My family has allergies. With that said, beautiful flowing draperies are not in our house. If one has problems with allergies (especially if they are dust related), fabrics can be a huge nuisance that collects dust and other allergens from people, pets, outdoors, or whatever. This is not to say that you absolutely cannot have fabric draperies if your people have allergies. It just means that if you decide to install long fabric draperies, you will need to have them cleaned and dusted more than usual resulting in a higher ownership commitment to the product. As we want to make our homes & places of business comfortable to those who inhabit it, I find it helpful to think outside the box to come up with a solution that is not only beautiful, but practical and healthy.
Here are my top ten alternatives to heavy draperies that you may find helpful:
1. Plantation Shutters & Blinds: They do need to be dusted but they are great for those w/ allergies as they can be wiped down easily. I suggest going with a vinyl as this material doesn’t warp as bad as the wood shutters in the heat.
2. Window Film: This is a great option for windows that don’t require a ton of privacy or have a view that you don’t want obstructed. For example; a lake, beach or mountain house with a panoramic view. Window film can also be a great option for those beautiful but pesky to decorate palladium windows that are too high up for traditional window coverings. Films certainly do help with heating and cooling expenses, too! This is not a DIY – have a professional company install.
3. Hang a stained glass in the window: This option provides more privacy than a window film. Still needs to be dusted but this can be accomplished easily and quickly. The downside to this option is that stained glass products tend to be more traditional, and one may have a difficult time finding contemporary or modern styles. Would be a great option for a more traditional, eclectic or bohemian space.
4. Moveable panels: Panels can be constructed out of a woven plastic, fabric or even metal. Your imagination is the only limitation. This option has many choices that are especially suited to contemporary, modern and even commercial applications. The lack of folds leaves less surface area for dust and other allergens to collect. Panels can be installed to swing out or slide in front of each other making it great for various window casings.
5. Naked Windows: There is no steadfast rule that every window has to have a window covering. Lack of window coverings can add a clean, no-fuss aesthetic to your interior. I personally have no window covering in our office as the window is a beautiful bay window that is private and looks out on a tree filled with birds and squirrels. This is such a joy to watch.

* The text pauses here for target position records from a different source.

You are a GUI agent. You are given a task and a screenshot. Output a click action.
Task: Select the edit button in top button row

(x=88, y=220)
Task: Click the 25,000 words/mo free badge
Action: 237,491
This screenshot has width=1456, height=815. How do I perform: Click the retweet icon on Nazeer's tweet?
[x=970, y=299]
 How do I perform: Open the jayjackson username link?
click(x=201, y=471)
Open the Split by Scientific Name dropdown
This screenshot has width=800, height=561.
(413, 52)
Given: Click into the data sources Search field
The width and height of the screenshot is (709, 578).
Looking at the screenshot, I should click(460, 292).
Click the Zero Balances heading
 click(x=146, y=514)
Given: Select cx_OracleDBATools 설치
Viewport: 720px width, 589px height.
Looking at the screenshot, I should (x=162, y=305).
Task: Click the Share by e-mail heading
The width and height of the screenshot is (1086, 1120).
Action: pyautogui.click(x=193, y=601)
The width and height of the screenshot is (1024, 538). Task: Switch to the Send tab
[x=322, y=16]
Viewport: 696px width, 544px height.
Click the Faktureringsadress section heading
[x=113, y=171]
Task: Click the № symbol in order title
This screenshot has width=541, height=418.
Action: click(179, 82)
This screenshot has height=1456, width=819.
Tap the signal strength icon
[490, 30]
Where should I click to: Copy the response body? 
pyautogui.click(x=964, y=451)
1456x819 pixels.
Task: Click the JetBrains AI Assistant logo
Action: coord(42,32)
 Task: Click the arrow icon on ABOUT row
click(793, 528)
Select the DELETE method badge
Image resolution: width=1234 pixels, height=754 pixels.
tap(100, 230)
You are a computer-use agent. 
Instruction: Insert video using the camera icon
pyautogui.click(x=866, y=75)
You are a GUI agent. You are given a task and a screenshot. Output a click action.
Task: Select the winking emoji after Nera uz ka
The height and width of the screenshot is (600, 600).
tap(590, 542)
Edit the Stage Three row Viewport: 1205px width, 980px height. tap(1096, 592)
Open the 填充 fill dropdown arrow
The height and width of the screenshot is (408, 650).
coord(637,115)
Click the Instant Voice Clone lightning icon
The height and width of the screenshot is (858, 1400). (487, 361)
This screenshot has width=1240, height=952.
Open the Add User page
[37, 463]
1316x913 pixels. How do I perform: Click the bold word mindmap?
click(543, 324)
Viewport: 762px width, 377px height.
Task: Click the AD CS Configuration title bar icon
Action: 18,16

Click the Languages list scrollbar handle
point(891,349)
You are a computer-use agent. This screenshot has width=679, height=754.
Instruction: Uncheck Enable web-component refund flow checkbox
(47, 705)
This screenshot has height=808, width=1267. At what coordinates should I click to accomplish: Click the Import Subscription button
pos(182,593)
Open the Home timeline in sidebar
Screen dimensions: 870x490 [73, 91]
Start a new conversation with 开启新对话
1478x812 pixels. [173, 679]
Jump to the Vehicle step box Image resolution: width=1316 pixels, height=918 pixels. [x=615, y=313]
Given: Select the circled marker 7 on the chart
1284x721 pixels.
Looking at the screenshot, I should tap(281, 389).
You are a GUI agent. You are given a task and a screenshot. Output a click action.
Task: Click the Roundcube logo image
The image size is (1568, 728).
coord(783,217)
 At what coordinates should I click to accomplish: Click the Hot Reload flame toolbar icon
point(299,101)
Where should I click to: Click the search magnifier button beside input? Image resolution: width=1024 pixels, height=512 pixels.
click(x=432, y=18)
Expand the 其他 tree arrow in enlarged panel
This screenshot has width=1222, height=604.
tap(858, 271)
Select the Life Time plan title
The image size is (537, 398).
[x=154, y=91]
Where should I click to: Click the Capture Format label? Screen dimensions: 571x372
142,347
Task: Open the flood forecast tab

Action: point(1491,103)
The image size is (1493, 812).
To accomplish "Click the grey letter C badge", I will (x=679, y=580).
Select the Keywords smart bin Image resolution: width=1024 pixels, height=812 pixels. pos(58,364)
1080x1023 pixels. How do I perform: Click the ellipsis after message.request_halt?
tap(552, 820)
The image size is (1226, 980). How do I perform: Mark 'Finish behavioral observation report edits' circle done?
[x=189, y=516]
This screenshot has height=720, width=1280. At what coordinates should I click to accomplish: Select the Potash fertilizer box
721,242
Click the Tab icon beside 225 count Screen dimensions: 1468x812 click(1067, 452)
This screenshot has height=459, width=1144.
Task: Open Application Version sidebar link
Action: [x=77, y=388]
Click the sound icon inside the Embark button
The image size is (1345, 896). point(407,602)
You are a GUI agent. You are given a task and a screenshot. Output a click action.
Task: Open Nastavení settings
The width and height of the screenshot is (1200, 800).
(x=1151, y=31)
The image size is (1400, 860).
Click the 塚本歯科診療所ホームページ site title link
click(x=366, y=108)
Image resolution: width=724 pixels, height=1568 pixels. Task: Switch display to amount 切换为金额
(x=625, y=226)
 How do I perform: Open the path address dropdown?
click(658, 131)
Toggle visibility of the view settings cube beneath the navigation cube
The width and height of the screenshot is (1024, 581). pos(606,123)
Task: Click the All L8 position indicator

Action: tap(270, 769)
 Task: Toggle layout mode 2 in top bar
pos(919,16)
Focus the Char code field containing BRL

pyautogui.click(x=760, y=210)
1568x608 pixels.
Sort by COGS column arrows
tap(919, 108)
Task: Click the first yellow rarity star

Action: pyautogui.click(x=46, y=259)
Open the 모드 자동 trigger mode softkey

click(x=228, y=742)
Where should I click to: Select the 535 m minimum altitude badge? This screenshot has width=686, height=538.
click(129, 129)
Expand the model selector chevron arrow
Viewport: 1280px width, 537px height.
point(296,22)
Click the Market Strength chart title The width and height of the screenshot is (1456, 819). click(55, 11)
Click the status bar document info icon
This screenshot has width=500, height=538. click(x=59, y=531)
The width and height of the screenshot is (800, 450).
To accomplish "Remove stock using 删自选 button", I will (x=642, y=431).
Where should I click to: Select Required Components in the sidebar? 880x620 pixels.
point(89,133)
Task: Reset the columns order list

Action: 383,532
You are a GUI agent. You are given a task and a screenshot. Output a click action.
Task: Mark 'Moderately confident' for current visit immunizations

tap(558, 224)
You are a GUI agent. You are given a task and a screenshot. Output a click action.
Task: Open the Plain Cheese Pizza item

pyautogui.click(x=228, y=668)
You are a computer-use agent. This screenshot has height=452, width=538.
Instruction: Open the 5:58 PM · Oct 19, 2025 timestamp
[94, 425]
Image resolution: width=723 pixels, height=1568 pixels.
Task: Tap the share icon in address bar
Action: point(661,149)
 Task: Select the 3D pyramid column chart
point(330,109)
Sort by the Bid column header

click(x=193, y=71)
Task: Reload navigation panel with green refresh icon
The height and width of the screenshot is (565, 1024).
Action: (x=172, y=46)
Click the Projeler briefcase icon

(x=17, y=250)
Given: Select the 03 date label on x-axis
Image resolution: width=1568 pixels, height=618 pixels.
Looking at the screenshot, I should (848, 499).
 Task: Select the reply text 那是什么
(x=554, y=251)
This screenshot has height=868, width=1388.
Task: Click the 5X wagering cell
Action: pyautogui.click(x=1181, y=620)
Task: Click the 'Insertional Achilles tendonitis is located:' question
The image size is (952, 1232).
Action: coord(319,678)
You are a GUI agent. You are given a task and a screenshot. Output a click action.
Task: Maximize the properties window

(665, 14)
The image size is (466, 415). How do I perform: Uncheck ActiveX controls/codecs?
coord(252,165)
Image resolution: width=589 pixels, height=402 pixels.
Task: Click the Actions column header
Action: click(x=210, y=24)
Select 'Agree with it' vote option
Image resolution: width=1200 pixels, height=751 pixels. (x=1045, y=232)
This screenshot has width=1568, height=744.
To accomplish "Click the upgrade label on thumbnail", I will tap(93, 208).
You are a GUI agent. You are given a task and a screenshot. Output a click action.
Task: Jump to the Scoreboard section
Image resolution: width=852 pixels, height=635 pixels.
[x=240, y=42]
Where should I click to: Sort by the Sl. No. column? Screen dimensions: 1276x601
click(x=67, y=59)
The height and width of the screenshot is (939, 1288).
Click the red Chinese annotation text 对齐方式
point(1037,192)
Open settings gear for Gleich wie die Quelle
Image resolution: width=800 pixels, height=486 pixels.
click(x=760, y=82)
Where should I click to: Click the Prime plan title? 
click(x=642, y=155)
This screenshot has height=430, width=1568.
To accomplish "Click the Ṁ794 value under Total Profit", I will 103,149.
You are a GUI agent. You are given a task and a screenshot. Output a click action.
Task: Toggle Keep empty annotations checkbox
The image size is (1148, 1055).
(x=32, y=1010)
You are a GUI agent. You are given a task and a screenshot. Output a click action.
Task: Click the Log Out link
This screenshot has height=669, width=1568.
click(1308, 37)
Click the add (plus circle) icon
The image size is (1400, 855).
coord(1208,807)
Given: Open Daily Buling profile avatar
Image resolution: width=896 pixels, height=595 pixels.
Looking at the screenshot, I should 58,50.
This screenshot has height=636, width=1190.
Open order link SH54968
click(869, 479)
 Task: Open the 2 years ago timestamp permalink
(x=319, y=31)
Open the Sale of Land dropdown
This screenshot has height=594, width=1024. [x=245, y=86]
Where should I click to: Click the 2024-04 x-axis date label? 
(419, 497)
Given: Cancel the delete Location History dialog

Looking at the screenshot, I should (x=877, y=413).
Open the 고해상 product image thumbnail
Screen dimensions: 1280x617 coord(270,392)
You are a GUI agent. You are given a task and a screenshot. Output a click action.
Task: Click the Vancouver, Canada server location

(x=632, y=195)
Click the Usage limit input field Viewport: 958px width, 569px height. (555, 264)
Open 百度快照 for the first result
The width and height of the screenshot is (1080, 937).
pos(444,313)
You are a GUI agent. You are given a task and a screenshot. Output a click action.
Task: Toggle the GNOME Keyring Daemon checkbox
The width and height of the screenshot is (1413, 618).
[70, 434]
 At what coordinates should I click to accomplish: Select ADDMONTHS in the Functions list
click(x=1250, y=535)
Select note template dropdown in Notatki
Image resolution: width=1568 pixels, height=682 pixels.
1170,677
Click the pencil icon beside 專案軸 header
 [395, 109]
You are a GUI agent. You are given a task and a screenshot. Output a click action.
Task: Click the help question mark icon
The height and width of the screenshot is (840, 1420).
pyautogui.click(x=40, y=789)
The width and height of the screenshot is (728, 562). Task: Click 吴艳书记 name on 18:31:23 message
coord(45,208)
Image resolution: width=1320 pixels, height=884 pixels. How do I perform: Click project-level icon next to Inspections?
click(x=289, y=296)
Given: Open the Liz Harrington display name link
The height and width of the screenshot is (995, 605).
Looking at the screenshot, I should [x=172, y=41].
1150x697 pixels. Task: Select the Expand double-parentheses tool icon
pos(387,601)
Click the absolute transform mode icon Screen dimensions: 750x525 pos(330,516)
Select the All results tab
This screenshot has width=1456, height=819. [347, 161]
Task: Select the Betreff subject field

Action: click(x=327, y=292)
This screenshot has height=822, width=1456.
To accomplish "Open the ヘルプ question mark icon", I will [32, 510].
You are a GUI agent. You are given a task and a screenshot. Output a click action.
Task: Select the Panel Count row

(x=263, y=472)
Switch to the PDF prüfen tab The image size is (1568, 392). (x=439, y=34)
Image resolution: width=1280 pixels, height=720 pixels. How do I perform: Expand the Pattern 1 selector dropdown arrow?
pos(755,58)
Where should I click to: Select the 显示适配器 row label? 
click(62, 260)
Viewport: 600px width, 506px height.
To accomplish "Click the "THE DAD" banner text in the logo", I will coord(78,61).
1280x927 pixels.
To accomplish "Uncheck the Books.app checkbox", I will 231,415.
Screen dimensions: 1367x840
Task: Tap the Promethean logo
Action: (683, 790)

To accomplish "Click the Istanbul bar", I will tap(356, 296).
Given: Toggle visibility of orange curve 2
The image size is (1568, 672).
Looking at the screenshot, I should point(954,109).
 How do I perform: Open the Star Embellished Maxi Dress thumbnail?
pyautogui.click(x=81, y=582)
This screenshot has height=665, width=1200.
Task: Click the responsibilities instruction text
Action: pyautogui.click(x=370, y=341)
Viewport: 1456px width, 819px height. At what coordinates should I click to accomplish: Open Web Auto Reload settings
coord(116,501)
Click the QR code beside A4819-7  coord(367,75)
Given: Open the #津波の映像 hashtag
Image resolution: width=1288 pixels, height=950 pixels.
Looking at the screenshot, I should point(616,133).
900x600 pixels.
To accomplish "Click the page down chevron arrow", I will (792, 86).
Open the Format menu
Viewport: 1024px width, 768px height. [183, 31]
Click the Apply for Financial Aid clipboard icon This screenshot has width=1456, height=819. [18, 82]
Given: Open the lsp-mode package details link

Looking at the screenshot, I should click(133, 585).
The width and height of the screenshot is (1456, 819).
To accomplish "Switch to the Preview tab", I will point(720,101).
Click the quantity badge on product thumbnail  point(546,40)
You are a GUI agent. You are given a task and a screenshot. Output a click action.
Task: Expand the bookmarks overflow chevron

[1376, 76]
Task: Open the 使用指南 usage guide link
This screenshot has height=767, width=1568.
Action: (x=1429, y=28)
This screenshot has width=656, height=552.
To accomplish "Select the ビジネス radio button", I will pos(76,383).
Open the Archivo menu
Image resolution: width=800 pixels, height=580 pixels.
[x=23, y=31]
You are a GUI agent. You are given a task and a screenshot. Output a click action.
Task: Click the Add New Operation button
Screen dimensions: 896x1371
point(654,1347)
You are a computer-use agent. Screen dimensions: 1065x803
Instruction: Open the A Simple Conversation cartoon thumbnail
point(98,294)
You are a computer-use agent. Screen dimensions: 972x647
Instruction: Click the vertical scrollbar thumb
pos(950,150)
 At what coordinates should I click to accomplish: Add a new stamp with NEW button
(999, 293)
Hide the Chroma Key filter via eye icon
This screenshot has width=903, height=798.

6. Shades: Shades have come a long way since the narrow product lines of the 1970’s and 1980’s. They can be produced to fit various styles and needs. Shades can be woven, plastic, wood, cellular, etc… The automation features that have surfaced in the last decade make them an option to strongly consider.
7. Fabric Valances: Would still need to be washed occasionally, but their small size would allow this task to be done quickly without much fuss. They are easy to hang and usually cheaper than their drapery counterparts.
8. Cornice Boards: This is such a versatile type of covering for windows. It’s small, but can make a great impact on the aesthetic of the room with its wide variety of styles and types. A cornice board can be made from anything; wood, metal, plastic, foam core, etc.. One is only limited by their budget and imagination! Wood and metal ones can be left uncovered to achieve a specific look or any of them can be covered with fabric or whatever material strikes your fancy.
9. Sliding Barn-Style Doors: Most people only use them for actual doors, but the sliding aspect makes it equally great for window applications. Sliding doors would allow your window to be open for enjoying a view during the day and easily close in the evening or whenever you want privacy. They come in so many different styles and materials that this is worth a look. Obviously not ideal for every window.
10. Rouladen Rolling Window Shades: When we lived in Germany, our rental house (and all the other homes, too) had these rolling shades affixed to the outside of the window casing. These rouladens were operated from the inside via a pull cord or motorized switch. Typically constructed of a metal material, this would be the absolute perfect window material for a hard-core allergy sufferer. Not only is the treatment on the outside of the window, but can be easily cleaned with a water hose or pressure-washer. When they close, the rouladens completely block out the light making it a life-saver for not only the allergy-prone, but also shift workers and baby nurseries. I think rouladens would be great for beach homes, too, to help protect windows during storms. You can see a demonstration of them here: https://www.youtube.com/watch?v=_KePLmie7lE
This is just a small list of many options out there, but hopefully this helps those with this question start thinking about the alternatives to traditional window treatments. Happy Designing!